• [Text block]
╭──

Let’s use my 0.8 ft.lb energy and look at the minimum effective striking velocity for #4 shot which is 374 fps.  

So if the 374 fps is reached at about 87 yards for 0.8 ft lb then a striking energy of 1.25 ft.lb is not achievable at 90yards (even 1.5ft.lb at 80yards is unlikely) with #4 shot. 

Hard Shot.

All the velocity and energy calculations assume perfect round shot otherwise the drag coefficient increases and both velocity and energy decline faster.

So perfect round shot is required to achieve extreme “high” pheasant kills that is for sure.
But exactly what is hard shot in this context? It is an alloy of lead with a hardening agent added typically 2% or more antinomy normally to a maximum of 6%.

As antinomy is a lot lighter than lead adding too much make the pellet lighter which would reduce the striking velocity and energy which would be an obvious significant disadvantage for high pheasant.

Sadly even it is just not possible to add enough antinomy to make the lead so hard that the 3.1/2 tons of pressure generated when the shot is fired will result in a beneficial reduction of pellets being deformed. 
If you do not believe me remove some pellets from a quality clay cartridge (they normally have the hardest lead shot not game cartridges – I wonder why?) and try squeezing a single pellet in the jaws of a small pair of pliers and you will see just how easy it is to deform the shot at pressures a lot less than 3.1/2 tons.

New Type of Fibre Wad

Yes please, a new type of fibre wad that gives a tighter pattern to ensure clean kills at extreme range would indeed be good news but to date I have not found one.

Also current wisdom is, it is the guns choke, not the wad, that significantly effects pattern otherwise why have a choke?

Pattern - game over?

               The author claims

 Lets assume that with the right choice of tightly choked, long-barrelled gun and a 32gram No.4 cartridge containing 160 pellets we can achieve an acceptable pattern (i.e. 120 pellets in a 30 inch circle at 80 yards).

A 36gram (180 pellets) or even a 42gram (210 pellets) cartridge and still get the required pattern, the extra pellets will increase our chances of a hit. But with the heavier load there will, of course, be more recoil.

╰──

Extracted records:
╭──

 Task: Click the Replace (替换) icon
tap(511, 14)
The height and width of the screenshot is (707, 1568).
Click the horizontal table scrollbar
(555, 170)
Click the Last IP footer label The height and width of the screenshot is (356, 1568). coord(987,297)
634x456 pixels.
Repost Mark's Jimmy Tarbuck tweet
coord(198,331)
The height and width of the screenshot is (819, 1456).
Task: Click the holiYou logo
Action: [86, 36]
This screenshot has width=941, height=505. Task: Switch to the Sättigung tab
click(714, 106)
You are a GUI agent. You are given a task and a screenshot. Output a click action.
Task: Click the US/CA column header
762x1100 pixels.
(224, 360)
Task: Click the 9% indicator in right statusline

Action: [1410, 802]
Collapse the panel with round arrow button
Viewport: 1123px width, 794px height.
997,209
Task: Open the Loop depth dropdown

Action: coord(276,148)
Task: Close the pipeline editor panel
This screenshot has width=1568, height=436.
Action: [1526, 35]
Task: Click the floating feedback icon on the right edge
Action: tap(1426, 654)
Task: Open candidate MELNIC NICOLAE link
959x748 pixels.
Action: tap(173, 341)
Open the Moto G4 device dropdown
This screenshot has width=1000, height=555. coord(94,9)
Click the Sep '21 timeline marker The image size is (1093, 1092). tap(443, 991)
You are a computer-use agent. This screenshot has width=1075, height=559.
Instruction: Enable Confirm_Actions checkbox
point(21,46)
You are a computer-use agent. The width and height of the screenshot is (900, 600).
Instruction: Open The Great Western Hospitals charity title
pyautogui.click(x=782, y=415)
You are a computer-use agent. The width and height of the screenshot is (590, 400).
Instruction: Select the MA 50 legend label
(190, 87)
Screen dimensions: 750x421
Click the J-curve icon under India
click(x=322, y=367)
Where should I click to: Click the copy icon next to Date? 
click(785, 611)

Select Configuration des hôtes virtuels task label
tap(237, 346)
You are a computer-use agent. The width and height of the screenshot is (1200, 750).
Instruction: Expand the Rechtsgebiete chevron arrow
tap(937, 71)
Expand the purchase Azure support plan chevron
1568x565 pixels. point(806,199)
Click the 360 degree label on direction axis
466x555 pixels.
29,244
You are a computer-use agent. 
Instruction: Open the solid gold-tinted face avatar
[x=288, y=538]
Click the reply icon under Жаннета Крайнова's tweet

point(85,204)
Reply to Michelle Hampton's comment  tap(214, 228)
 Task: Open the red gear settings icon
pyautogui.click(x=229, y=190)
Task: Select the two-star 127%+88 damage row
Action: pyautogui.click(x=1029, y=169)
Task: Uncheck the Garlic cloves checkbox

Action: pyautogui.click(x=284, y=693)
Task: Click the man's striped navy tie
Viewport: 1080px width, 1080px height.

╰──

• [Requirements]
1 - In the pheasant shot text, name every cartridge load weight and the pellet count given for it.
2 - Write out the passage of the pheasant shot text that begins at the words "Also current wisdom" and stops after the words "at 80 yards).".
Rely only on the pheasant shot text.

• [Solutions per task]
1 -
32 grams, 160 pellets
36 grams, 180 pellets
42 grams, 210 pellets

2 -
Also current wisdom is, it is the guns choke, not the wad, that significantly effects pattern otherwise why have a choke?

Pattern - game over?

               The author claims

 Lets assume that with the right choice of tightly choked, long-barrelled gun and a 32gram No.4 cartridge containing 160 pellets we can achieve an acceptable pattern (i.e. 120 pellets in a 30 inch circle at 80 yards).